This is the mail archive of the
elfutils-devel@sourceware.org
mailing list for the elfutils project.
Re: PR25394 patch: debuginfod groom vs. scan race condition
Hi -
> Nice work. And I think I almost understand it. I am just a little
> confused about thread_main_fts_source_paths also being an "idler":
Yup, it's a bit subtle.
> > while (! interrupted)
> > {
> > - set_metric("thread_timer", "role","traverse", rescan_timer);
> > - // set_metric("thread_forced_total", "role","traverse", forced_rescan_count);
> > - if (rescan_s && rescan_timer > rescan_s)
> > - rescan_timer = 0;
> > + sleep (1);
> > + scanq.wait_idle(); // don't start a new traversal while scanners haven't finished the job
> > + scanq.done_idle(); // release the hounds
> > + if (interrupted) break;
> I guess the comment "release the hounds" gets me confused. I don't
> know precisely what that means.
https://www.youtube.com/watch?time_continue=28&v=ORvkElqw0QM
> Is this needed for correctness, or is it simply to have an hint that
> the scanners have ran because you register as an idler and so at
> this point you could only run if no scanner is running?

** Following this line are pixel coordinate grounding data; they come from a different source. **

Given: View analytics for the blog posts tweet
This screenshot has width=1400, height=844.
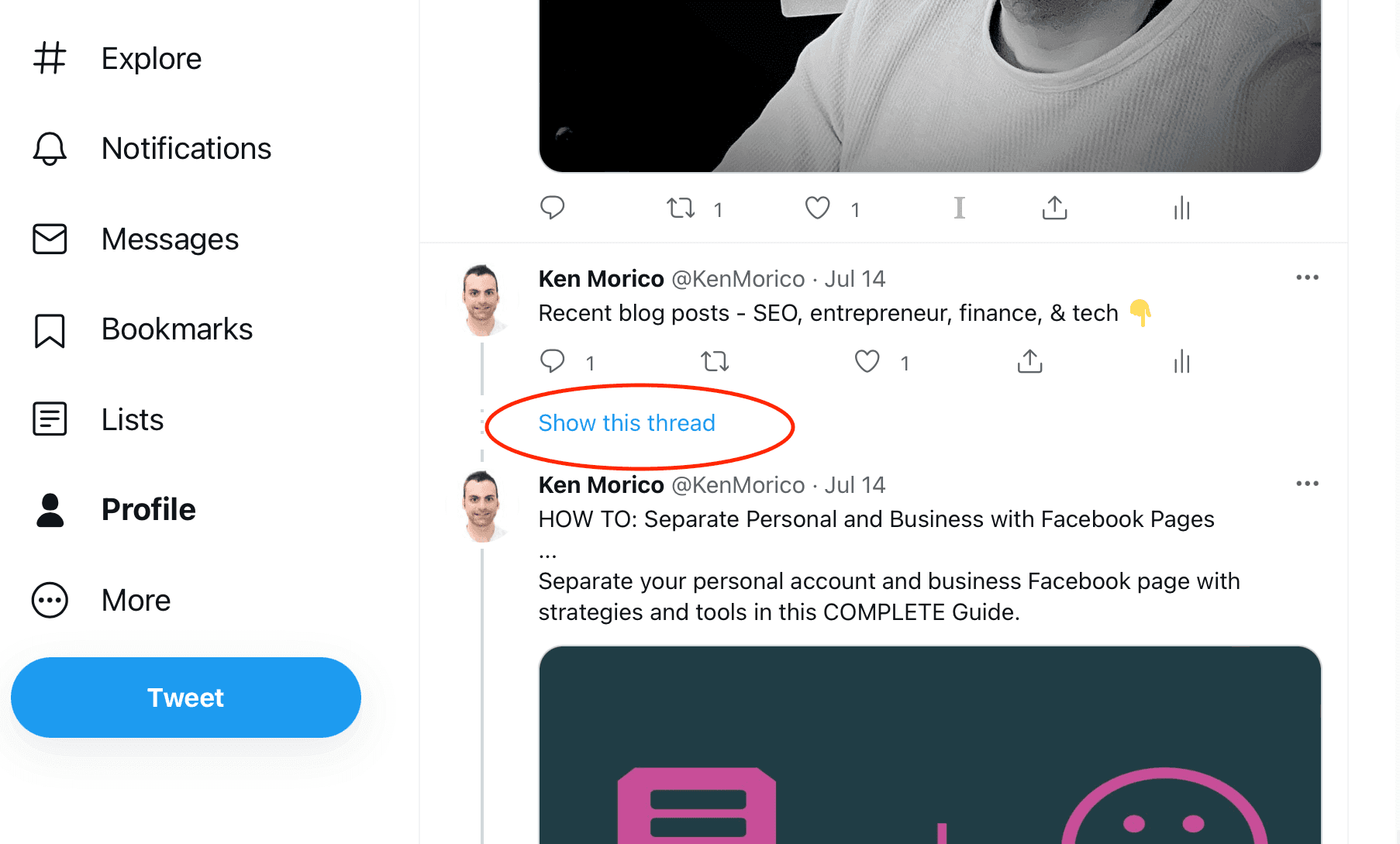Looking at the screenshot, I should [1180, 360].
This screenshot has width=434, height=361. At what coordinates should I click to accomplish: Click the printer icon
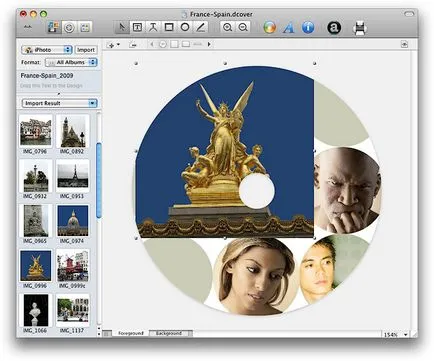[x=360, y=28]
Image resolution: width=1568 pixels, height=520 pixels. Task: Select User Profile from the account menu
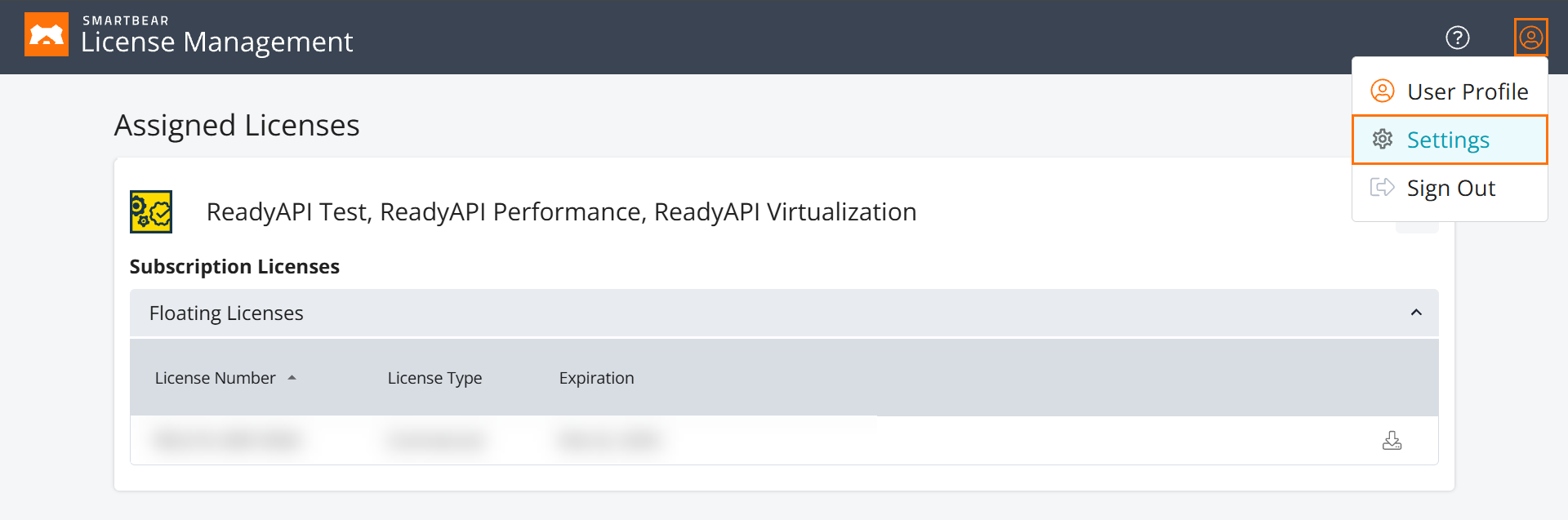click(1467, 91)

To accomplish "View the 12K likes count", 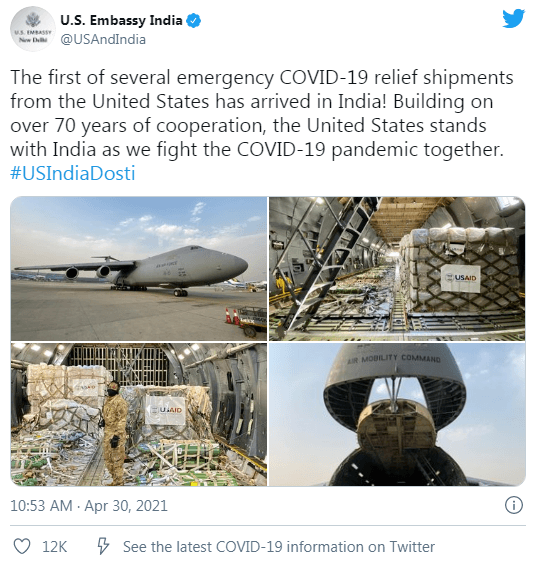I will pos(54,547).
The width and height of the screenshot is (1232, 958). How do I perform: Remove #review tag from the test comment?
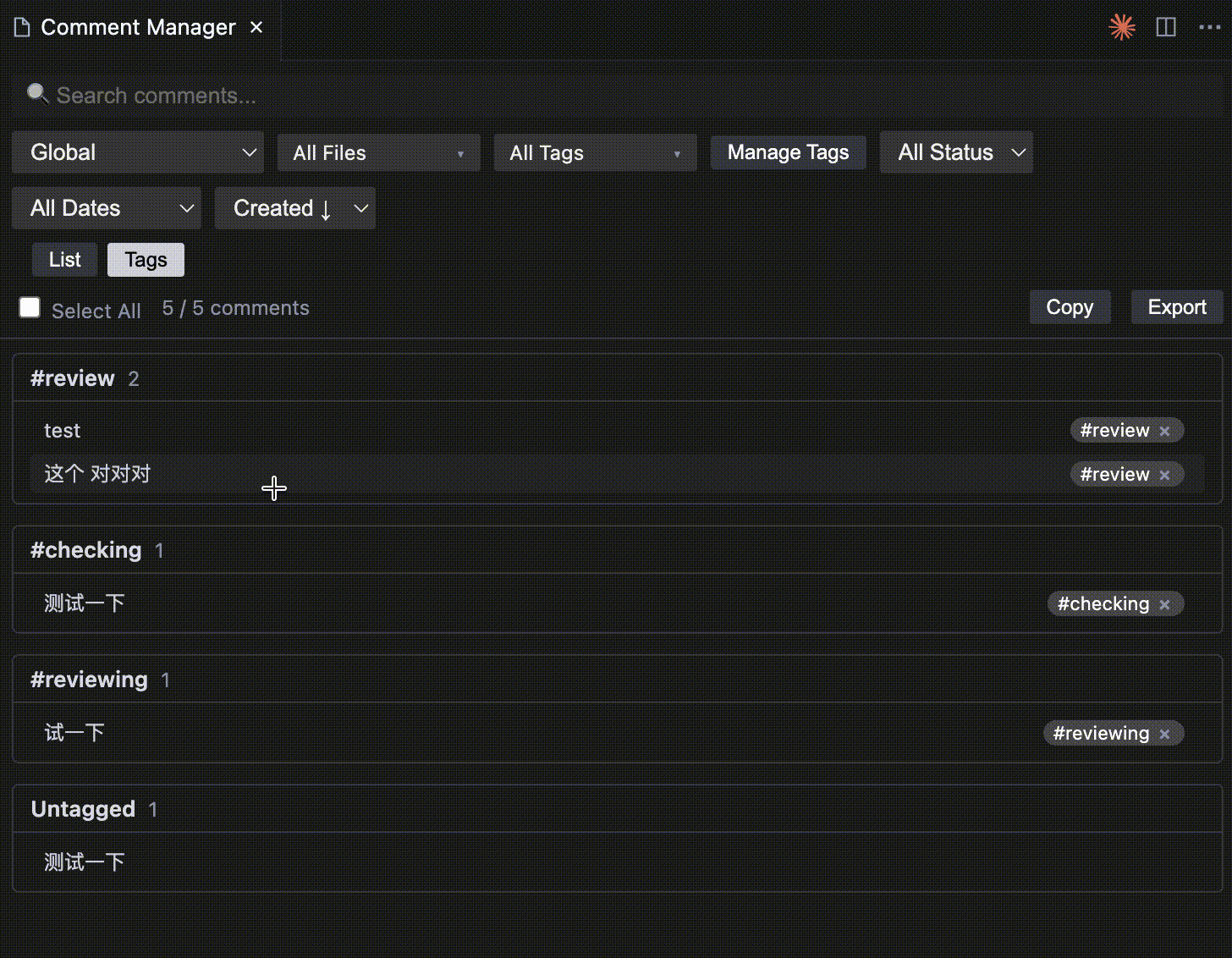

It's because we don't want to start a new fts traversal pass while the
scanners haven't even finished the last one. I've seen a case where
the rescan interval was so short that the scanner backlog just kept
growing and growing and growing. (Changing the work queue to a set
from a dequeue also helps with duplicate elimination.) So in this
way, it just returns to the timing behaviour of the pre-workqueue
implementation: we wait a certain amount of time AFTER the scanning is
ALL DONE, before starting a new scan.
> But given you immediately tell them you are done a scanner could in
> theory start their work up again while you are doing your own
> traversal?
Yes, because that's ideal for concurrency: while one thread fts(3)'s
and enumerates the results, the scanner threads can process the
already enumerated files.
- FChE